Week 4 is area-enclosing stitched shibori, which according to "my interpretation" is the technique where the end and the beginning of the stitching are the same so that when the stitches are pulled up it gives an enclosed area. I couldn't find a clear description of this technique anywhere so if I am wrong about this, I hope someone will correct me in the comments sections. I believe that other stitching techniques can also result in enclosed areas, but I am unsure of this...some shibori stitching seems to fall into more than 1 category so it gets confusing to me!
Nonetheless, I was delighted to get to this technique for week 4, since it includes my absolute favorite shibori, makiage. Makiage is not just stitched shibori however, but is actually a combination of stitched and tied shibori so I am stretching the limits of the techniques we are supposed to be doing this month! I am hoping this is okay!!!
The technique is the same regardless of design size or shape and is shown in the collage below. I stitched around each circle on the drawn lines in a continuous line of running stitching for each circle(left photo in the collage below). I then pulled up the stitches tightly and tied the threads off for each circle. This left some fabric in the centers that "poufed" out(the "area-enclosed"). I took some additional thread (or you could use the ends of the thread used for stitching) to wind around this fabric "pouf" a few times. These threads are pulled very tightly and then tied off. The thread can either be wound spirally or in a criss-cross pattern, or for me, a combination of both depending how I managed to secure the threads. The fabric all-pulled-up-and-tied is shown in the middle panel. The combination of the stitched circle and the resist threads produces a lovely pattern, seen on the right:
I also had done some of this stitching/tying on cotton which was then dyed using a pre-reduced indigo dye kit. But on a slightly larger scale:
Finally a 10 inch circle..again with cotton and indigo:
The possibilities for this stitch and tie resist are almost endless and I hope these examples have shown you why I love this technique so much!!

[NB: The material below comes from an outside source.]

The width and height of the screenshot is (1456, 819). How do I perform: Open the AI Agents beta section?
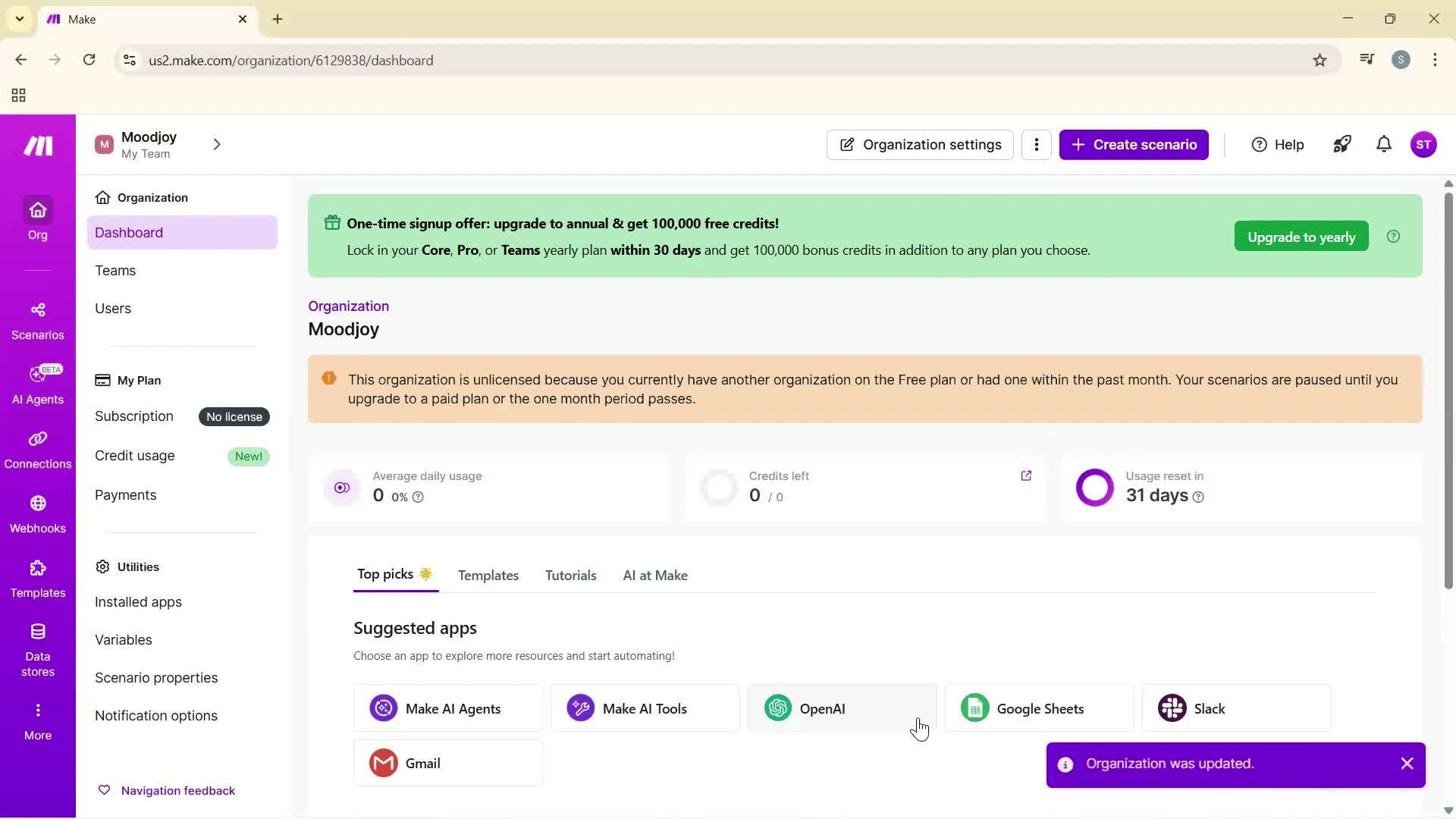point(37,383)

I found that I had lots of little shibori pieces from this month of trial and error. I like to combine projects together and since I had just bought the 2014 Quilting Arts Holiday magazine, I decided to make one of the projects using my scrap or small shibori pieces. I chose the "Gather your Sewplies Project Bag" by Melanie Testa. It makes a small bag that hangs around your neck(and loops around your back) to hold all your hand sewing supplies...she carries her supplies for embroidery but I thought that this bag could hold most of my stitched shibori supplies: scissors, threads, needles, seam ripper and frixion pen as well as some small fabric pieces. A small spray bottle of water to moisten the fabric before the final thread tightening would probably fit too.
So that is it for me. I had great fun playing with all the shibori stitching and again I want to thank Nienke for including me in the month of posting.